Ed Stone, the former Elevated Transportation Company spokesperson who did a brief stint as Rise Above It All’s press contact, is out. It’s the third departure since August for RAIA, which has five paid staffers. But campaign spokesperson Peter Sherwin says the firings don’t reflect a deeper rift. “We all want the same end,” Sherwin says. “This is definitely not a battle in the campaign.” The two other ex-staffers, Belltown Community Council president Zander Batchelder and ex-treasurer Legault, were asked to leave because of “budget decisions,” according to Sherwin. No wonder: Legault was being paid $4,000 a month, twice what Sherwin says the current treasurer makes. “They said they couldn’t make payroll and they wanted to reduce my salary by half,” Legault says. “I said, ‘I can’t live on that.'” . . .
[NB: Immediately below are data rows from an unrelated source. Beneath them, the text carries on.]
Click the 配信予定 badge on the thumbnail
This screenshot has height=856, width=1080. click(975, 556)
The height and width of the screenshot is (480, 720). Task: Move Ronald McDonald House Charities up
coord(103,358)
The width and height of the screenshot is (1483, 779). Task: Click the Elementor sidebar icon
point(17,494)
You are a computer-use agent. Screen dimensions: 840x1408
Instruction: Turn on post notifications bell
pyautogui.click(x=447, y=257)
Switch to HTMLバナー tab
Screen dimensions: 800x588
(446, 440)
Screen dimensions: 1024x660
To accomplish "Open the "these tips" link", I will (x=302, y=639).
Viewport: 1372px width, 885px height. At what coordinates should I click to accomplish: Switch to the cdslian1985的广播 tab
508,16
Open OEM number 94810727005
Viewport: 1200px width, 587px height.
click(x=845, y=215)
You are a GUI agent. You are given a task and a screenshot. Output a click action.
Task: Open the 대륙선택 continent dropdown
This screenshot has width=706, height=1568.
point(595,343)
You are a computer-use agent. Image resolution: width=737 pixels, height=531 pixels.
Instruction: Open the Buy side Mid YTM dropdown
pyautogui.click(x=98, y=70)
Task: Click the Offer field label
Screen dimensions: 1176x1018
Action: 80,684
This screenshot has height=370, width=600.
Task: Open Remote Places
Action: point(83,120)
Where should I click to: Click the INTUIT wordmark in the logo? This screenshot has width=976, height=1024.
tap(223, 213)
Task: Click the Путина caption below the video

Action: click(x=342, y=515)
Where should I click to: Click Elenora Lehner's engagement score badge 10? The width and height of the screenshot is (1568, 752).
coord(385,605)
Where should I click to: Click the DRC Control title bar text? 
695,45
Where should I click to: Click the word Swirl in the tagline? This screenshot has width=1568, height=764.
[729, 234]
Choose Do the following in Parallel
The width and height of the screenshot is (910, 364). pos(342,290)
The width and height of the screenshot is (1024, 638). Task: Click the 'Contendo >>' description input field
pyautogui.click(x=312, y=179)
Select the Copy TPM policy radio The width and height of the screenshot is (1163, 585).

Tenants queen Judy Nicastro, who ran in 1999 on a platform of renters’ rights, has drawn—what else?—a realtor as an opponent in her 2003 race for re-election. Darryl Smith, the Columbia City neighborhood organizer, planning commissioner, and ex- professional actor, says he wants to get residents involved in revitalizing neighborhoods and make homeownership an option for more Seattle residents. “When people have a stake, it really changes the character of the neighborhood,” he says. Smith says he disagreed strongly with Nicastro’s position on the recently passed housing levy, which she opposed because she felt it included too much money for low-income homeownership programs. “I think [the levy is] one of the few things we’ve done that can help working families stay in the city,” says Smith. “People I talk to are looking to have a stake in Seattle, but they end up in places like Kent and Federal Way.” . . .
Mayor Greg Nickels, true to type, has installed one of his own at the city’s Office of Housing. Katie Hong, until now the mayor’s community and economic development advisor, has been appointed director of the housing office. Hong replaces Cynthia Parker, a Paul Schell appointee who resigned one day after the September passage of the housing levy.